[Rd] [Bug report] Chinese characters are not handled correctly in Rterm for Windows

Azure i @ending from @zurefx@n@me
Mon May 7 13:23:33 CEST 2018


Hi Tomas,

The crash is no longer happening on Windows 10 16299 (R-devel 74699). I have seen your fix in trunk at 74693, which replaced ReadConsoleInputA with the -W alternative. Then I tested the A version on Win10 16299 and Win7 7600 with this code [ https://paste.ubuntu.com/p/Ggm6867yFC/ ]. The bytes of an MBCS string may not arrive at the buffer simutaneously, so GetNumberOfConsoleInputEvents can be used to determine the unread event count (to receive the full byte sequence). However, this API usually fails to return the correct number when MBCS characters are present.

On Windows 7, when I type U+4F60 U+597D in the test program, I get the following output (CP936):
[c4 | c4] [e3 | e3]
[ba | ba]
[c3 | 59c3]
The first group contains only two bytes. If I read the buffer with the W function, this is the expected behavior (I don't know what is "documented" before).
And the second character is splitted into two "groups".

On Windows 10 16299, only the first three bytes are available:
[c4 | c4] [e3 | e3]
[ba | ba]
The last byte can only be retrieved by emitting another console event (e.g. move the mouse cursor around).

Since the Windows kernel already supports Unicode, the -A functions are only provided for backward compatibility. (In fact, it converts the charset and calls the -W function so it is slower.)
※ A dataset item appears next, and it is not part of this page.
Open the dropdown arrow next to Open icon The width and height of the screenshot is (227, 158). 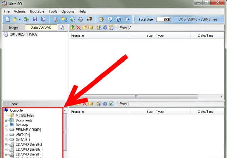click(x=20, y=20)
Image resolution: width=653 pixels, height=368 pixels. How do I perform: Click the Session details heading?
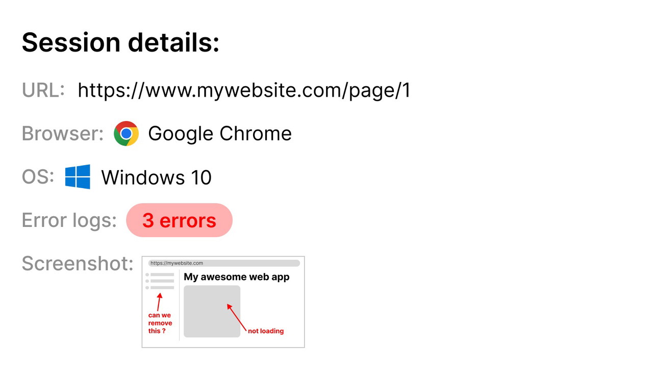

>Could you please verify the printed characters are ok with this setting?
Unfortunately, when I set LC_CTYPE=C in cmd and run R, all Chinese characters became gibberish, and I cannot reproduce the problem with your sample code. Whether setlocal() was called or not, all the characters were displayed correctly.
Then I used Locale Emulator to change the default charset to English, and these behaviors are not affected.
(LE actually changes the option in [ Control Panel > Clock, Language, and Region > Region and Language > Administrative > Language for non-Unicode programs ] for a single program without restarting the computer. This option means the charset used for -A (ANSI) APIs.)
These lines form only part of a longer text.